ISL: speaking of sexual misdemeanors, what's your take on the Ramon affair?
Olmert: Well, you have to love the guy – which one of us has not used his position to extort sexual favors from his underlings? I know I have, so I am not condemning him except for one thing – why kiss when you can rape? Haven't we learned anything from Yitzhak Mordechai? So Ramon could have done better, but still, I appreciate his efforts. I just wish we had more ministers like him.
ISL: You're disappointed with your cabinet?
Olmert: Well, to a certain extent yes. We all could do better. Why do I have only one Hirchson? We should have had at least five more scandals of that nature and scale.
ISL: What is going on with your Finance Minister?
Olmert: Well, he finally got caught that's all. He's been embezzling for years, why else would I appoint him to be in charge of the Treasury?
ISL: And why would you expect so many more scandals from your cabinet?
Olmert: Well, I know my people, believe me, none better. They have all been chosen for a reason, both by the public and by me, and the reason is it that they have proven to be the most capable, unashamed liars in their party or district. They say that dishonesty is the best policy, and that is the dictum I followed when appointing the cabinet. Obviously, where there is dishonesty, there must be some kind of corruption.
ISL: So are you saying that there is more corruption in your government than meets the eye? And if so , why are you keeping the lid on it?

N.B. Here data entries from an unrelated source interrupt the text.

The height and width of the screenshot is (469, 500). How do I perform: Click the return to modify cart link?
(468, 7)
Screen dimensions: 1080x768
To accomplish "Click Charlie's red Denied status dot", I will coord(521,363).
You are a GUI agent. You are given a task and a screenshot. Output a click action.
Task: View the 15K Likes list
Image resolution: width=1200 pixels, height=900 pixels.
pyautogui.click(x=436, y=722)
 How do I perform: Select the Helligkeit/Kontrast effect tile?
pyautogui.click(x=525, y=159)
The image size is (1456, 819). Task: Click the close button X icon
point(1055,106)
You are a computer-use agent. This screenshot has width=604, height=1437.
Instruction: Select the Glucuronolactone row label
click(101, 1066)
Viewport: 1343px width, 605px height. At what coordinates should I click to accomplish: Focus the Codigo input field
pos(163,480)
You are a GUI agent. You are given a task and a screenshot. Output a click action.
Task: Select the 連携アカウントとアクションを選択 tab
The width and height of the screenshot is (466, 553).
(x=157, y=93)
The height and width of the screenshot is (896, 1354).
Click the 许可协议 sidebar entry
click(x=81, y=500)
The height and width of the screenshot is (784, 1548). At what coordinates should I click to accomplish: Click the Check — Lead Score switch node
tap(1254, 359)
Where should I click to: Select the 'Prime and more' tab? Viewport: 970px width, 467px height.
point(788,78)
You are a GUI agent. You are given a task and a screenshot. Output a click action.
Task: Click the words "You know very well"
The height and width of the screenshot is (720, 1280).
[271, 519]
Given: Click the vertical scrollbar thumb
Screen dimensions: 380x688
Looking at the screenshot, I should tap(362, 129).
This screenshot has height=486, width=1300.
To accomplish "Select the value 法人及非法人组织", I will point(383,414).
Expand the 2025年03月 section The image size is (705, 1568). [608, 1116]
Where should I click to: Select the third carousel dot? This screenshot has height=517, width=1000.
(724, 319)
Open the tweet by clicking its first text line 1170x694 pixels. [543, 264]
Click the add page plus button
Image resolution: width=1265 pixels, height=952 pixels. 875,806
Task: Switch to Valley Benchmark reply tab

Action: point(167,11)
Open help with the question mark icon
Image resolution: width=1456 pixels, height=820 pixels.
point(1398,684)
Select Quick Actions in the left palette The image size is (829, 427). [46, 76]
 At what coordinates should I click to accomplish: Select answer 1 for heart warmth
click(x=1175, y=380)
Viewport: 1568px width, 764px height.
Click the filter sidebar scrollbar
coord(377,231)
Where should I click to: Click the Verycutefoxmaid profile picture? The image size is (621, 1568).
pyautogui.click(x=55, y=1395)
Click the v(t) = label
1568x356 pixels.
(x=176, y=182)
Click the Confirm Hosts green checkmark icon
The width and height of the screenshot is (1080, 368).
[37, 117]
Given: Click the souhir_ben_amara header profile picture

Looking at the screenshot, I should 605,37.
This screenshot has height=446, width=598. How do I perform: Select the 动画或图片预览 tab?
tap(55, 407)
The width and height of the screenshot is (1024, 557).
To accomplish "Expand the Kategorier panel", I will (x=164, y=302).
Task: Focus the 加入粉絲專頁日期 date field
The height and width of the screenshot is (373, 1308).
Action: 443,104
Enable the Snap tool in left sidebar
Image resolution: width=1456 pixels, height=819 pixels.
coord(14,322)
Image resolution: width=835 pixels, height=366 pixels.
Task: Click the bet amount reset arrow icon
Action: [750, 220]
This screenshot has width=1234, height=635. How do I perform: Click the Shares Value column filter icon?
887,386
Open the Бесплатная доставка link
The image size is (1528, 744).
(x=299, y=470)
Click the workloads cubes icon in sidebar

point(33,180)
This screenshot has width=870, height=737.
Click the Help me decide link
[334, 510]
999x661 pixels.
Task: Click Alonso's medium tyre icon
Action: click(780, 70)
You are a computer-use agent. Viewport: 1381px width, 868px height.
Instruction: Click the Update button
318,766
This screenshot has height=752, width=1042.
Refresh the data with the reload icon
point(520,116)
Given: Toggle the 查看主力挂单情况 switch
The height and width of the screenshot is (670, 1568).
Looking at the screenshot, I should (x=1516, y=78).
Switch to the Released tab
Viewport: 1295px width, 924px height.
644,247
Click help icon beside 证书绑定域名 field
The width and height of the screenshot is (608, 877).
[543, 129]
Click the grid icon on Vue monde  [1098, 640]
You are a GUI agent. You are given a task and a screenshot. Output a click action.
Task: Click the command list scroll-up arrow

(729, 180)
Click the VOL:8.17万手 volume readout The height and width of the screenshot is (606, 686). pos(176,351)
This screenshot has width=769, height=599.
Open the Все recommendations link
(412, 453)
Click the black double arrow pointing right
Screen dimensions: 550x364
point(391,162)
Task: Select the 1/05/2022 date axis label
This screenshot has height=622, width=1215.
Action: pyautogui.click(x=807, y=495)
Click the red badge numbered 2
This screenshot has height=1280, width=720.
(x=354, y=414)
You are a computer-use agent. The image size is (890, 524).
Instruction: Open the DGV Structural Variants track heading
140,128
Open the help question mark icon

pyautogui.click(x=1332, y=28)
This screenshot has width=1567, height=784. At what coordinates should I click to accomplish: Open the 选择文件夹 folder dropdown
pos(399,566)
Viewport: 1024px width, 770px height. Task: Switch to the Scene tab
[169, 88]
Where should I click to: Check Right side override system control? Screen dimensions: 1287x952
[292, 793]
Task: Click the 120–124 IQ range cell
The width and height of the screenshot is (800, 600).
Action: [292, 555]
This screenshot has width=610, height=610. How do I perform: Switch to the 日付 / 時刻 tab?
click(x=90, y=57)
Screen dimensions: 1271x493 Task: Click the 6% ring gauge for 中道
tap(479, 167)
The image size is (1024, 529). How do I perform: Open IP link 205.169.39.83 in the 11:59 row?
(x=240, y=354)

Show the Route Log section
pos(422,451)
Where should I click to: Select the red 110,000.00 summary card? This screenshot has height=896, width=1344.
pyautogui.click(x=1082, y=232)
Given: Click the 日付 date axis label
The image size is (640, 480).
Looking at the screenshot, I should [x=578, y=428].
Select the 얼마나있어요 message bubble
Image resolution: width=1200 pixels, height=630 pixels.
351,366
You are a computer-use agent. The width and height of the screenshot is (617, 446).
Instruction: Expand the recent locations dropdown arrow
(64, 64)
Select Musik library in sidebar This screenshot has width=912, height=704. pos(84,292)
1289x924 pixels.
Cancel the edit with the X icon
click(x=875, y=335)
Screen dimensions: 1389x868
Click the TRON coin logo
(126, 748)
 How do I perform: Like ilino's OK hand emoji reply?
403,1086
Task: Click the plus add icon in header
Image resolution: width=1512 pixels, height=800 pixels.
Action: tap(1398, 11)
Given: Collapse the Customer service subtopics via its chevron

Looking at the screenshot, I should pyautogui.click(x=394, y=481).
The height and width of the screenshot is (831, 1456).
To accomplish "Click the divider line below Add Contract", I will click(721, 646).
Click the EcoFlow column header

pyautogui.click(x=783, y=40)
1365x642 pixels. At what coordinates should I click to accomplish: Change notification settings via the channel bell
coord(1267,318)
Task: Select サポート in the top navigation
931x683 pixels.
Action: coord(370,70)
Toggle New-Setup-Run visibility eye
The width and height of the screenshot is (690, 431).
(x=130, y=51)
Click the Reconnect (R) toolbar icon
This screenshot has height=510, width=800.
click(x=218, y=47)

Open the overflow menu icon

Olmert: Well, to answer your first question – yes of course there's a lot more corruption, I mean we're not stupid you know – just deceitful. Your second question really hits a nerve. I think it's a combination of things. First of all, some of the ministers just don't want to be caught, it's as if they're ashamed of something, or afraid – I don't really know – and I'm having a difficult time convincing them to live up to their reputation and their own election promises, not to mention mine.
ISL: That's all?
Olmert: Of course not. Part of it is on us, but the police are also not doing a very good job at uncovering governmental corruption. They always seem to be too late, or too soon, and somewhat off the mark. Sure, they can uncover the tip of the iceberg but not much more than that. Personally, I don't trust them – I think they're on the take.
Olmert: Well, really, who knows? Probably everybody's. I know I'm kicking in every month for a few thou' and that goes for at least some of my ministers. It's just the way things are - always have been, always will be.
ISL: Well, that seems quite an admission. I'm sure it will make the headlines tomorrow.
Olmert: I wish! We're getting a really bad rap from the press. They hate us.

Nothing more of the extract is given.